Posted: January 8th, 2019, 6:08 pm
by storewanderer
I have already seen a Kroger with electronic shelf tags somewhere years ago. This part of the story is not new news. This is nothing new. But for some reason no chain has rolled it out on a wide scale (except Kohls as noted). Albertsons was pushing this sort of technology back in the early 00's too. It is like Kroger is using old Albertsons annual reports for many of its current "initiatives."

Re: QFC tests digital shelf labeling in Redmond store

Posted: January 8th, 2019, 7:21 pm
by rwsandiego
The Scottsdale AZ Whole Foods has d9bital shelf tags, but they are difficult to read.

Re: QFC tests digital shelf labeling in Redmond store

Posted: January 11th, 2019, 9:03 pm
by mbz321
rwsandiego wrote:
January 8th, 2019, 7:21 pm
The Scottsdale AZ Whole Foods has d9bital shelf tags, but they are difficult to read.
Just like your post :P :lol:

Re: QFC tests digital shelf labeling in Redmond store

Posted: January 11th, 2019, 11:34 pm
by storewanderer
In all seriousness, I have wondered why digital shelf tags have not taken off. If they got digital shelf strips that spanned the entire shelf, they could handle resets, tinker with shelf space allocations driven by demand by season/week, etc. with a simple software update.

One thing I have noticed in the few stores where I have seen digital shelf tags is the tags do not "stand out at you." The tags I saw had a gray background so sale items, etc. did not stand out. The digital shelf tag was designed to "look" the same format/font as a regular shelf tag but the coloring was not the same.

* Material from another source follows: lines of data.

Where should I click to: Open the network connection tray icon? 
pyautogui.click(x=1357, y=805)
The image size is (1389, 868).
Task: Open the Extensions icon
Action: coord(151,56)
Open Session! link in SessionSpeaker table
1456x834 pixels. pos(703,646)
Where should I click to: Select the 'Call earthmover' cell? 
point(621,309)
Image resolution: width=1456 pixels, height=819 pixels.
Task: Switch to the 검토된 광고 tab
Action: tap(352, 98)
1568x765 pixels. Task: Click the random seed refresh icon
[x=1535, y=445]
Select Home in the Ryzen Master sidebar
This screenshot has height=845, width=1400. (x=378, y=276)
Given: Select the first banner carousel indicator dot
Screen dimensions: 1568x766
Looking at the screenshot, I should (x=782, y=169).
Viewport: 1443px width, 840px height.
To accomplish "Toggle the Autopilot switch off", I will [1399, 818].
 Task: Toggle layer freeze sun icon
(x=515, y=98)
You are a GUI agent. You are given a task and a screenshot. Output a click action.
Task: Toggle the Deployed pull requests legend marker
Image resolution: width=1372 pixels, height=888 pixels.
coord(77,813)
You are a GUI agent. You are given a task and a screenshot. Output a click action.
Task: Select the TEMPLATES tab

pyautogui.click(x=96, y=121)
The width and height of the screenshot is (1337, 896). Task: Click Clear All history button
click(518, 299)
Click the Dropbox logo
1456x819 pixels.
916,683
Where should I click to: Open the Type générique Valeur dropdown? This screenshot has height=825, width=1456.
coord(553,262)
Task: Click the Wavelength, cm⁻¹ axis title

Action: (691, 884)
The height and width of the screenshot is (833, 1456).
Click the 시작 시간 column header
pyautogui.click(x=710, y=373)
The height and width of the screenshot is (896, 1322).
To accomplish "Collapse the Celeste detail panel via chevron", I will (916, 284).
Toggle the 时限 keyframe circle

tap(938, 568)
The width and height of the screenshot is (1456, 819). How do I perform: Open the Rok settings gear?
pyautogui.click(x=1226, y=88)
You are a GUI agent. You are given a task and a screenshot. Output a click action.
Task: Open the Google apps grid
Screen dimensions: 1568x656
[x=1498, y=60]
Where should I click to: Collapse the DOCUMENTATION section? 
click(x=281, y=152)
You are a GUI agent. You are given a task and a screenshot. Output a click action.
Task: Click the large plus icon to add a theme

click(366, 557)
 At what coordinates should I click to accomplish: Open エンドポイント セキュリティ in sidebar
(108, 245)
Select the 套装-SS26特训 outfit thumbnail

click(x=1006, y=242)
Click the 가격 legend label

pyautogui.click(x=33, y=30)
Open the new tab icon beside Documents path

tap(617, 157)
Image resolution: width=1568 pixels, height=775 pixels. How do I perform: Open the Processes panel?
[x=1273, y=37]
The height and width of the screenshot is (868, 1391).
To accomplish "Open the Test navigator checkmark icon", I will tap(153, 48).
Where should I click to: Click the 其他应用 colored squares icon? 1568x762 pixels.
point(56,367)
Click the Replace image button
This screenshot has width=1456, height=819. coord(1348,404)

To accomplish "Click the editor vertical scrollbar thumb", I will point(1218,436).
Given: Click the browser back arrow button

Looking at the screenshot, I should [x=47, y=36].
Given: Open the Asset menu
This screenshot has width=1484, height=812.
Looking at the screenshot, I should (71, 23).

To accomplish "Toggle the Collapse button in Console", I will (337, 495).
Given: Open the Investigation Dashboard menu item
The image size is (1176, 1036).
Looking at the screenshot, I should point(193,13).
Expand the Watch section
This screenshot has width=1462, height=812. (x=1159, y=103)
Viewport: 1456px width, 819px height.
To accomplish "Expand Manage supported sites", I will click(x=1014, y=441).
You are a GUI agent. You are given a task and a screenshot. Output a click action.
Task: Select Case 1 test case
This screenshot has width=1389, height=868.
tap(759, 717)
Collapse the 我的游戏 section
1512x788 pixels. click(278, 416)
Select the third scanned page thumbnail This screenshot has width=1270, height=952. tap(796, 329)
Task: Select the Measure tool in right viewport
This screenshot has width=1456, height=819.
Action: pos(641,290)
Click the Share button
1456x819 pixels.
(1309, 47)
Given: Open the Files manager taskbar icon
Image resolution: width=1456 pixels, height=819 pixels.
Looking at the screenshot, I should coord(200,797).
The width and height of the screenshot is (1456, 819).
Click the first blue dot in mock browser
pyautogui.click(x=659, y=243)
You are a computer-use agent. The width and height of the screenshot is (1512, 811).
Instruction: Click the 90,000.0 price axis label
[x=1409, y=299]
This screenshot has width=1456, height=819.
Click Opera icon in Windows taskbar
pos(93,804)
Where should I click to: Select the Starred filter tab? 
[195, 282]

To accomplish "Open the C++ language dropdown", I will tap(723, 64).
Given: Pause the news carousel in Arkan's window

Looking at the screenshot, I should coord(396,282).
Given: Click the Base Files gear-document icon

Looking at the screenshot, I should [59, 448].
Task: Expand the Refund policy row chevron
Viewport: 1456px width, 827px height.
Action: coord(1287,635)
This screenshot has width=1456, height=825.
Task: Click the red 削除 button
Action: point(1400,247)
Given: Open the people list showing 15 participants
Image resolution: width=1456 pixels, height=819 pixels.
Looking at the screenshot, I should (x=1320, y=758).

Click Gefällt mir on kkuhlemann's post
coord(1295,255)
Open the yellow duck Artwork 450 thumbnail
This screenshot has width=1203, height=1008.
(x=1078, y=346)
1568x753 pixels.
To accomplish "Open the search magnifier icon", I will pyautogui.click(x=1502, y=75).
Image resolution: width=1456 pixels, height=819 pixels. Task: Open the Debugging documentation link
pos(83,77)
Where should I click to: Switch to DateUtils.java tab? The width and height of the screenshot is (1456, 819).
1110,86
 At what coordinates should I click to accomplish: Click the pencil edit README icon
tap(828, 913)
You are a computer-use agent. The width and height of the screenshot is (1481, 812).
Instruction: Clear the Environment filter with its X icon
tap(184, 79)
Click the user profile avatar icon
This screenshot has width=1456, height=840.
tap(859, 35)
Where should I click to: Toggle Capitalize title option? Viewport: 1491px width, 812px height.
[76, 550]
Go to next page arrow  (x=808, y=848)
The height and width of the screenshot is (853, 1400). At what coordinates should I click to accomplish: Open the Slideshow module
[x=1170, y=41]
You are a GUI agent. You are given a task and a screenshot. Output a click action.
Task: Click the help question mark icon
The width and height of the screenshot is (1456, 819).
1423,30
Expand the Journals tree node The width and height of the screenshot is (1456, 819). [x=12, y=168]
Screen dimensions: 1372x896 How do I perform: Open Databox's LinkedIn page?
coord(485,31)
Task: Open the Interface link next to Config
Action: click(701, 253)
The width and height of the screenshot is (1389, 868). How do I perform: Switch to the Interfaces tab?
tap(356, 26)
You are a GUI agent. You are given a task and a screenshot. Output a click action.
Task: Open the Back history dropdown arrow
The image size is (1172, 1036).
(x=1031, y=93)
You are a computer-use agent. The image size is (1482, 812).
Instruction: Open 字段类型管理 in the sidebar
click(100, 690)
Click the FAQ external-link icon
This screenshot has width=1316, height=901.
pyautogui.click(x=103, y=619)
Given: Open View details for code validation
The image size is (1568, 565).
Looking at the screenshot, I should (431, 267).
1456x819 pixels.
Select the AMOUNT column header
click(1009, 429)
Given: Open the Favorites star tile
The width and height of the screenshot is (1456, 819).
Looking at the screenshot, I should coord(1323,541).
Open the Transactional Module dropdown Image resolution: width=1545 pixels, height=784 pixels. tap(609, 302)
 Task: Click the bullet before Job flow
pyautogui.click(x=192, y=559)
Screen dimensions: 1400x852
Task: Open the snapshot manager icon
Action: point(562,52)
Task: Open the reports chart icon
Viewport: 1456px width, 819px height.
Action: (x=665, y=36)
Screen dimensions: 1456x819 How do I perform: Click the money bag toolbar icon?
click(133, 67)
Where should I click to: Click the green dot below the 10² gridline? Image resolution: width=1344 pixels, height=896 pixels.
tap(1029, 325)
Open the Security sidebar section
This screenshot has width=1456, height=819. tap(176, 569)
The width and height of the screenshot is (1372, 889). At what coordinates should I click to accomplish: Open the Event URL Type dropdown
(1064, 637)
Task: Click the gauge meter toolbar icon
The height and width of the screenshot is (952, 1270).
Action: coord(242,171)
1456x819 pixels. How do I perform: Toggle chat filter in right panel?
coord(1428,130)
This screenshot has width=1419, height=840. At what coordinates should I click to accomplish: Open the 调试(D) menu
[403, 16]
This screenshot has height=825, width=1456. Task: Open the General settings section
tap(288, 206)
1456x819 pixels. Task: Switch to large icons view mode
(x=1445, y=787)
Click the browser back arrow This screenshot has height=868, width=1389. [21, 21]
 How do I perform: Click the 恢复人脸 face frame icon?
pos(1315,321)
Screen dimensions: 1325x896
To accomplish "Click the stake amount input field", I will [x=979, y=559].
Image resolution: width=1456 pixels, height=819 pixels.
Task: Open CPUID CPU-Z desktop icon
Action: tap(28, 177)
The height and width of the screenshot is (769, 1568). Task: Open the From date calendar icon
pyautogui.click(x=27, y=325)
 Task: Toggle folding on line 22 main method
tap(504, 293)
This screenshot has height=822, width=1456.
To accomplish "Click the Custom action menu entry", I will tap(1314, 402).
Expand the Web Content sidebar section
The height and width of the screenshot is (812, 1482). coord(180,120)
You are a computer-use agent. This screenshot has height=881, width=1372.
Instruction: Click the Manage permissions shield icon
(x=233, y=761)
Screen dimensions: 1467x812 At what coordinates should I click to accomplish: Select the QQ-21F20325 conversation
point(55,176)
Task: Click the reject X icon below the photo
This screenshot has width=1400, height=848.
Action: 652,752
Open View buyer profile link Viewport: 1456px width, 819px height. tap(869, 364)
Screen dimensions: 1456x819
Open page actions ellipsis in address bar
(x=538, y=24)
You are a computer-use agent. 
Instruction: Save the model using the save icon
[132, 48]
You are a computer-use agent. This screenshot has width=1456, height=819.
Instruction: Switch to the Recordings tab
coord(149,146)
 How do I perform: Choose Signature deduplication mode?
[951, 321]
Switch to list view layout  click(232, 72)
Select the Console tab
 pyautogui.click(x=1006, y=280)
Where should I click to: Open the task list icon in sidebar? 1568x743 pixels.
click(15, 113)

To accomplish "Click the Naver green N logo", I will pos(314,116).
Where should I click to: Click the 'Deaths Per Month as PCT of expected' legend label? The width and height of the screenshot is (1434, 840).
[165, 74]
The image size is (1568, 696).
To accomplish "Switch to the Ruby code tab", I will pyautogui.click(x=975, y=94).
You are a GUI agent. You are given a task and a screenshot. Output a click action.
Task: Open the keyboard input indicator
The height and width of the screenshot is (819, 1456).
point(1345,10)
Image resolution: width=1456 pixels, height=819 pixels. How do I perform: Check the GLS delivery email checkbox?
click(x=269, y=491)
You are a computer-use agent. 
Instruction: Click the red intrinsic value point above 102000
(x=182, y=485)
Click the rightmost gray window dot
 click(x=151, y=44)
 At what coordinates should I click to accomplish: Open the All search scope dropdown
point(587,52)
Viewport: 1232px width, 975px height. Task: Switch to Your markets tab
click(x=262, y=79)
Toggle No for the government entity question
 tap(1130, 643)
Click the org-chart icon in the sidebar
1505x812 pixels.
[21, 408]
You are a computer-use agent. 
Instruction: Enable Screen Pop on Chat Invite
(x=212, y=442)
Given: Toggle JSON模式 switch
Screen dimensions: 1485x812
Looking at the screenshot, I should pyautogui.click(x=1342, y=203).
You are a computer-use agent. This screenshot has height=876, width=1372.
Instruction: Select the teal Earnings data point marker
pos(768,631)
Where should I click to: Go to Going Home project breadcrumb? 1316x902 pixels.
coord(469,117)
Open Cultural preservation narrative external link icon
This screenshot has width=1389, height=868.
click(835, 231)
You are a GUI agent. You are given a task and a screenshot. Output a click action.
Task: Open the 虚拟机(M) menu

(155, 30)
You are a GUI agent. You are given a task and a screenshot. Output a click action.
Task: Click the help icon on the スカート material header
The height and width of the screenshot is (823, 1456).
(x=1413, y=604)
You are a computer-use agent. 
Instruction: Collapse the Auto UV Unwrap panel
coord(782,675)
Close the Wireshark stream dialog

Remember 20 years ago the industry said everything would have RFID on it and you would no longer even need to go through a checkstand anymore; still waiting on that initiative... this is the problem when you pay too much attention to a technology money pit. There are a ton of good ideas but for whatever reason(s) they often do not get off the ground yet still cost millions. Kroger needs to get back to investing in its store base before Albertsons takes that $660 million they just got from selling/leasing back distribution centers and opens 50 new stores.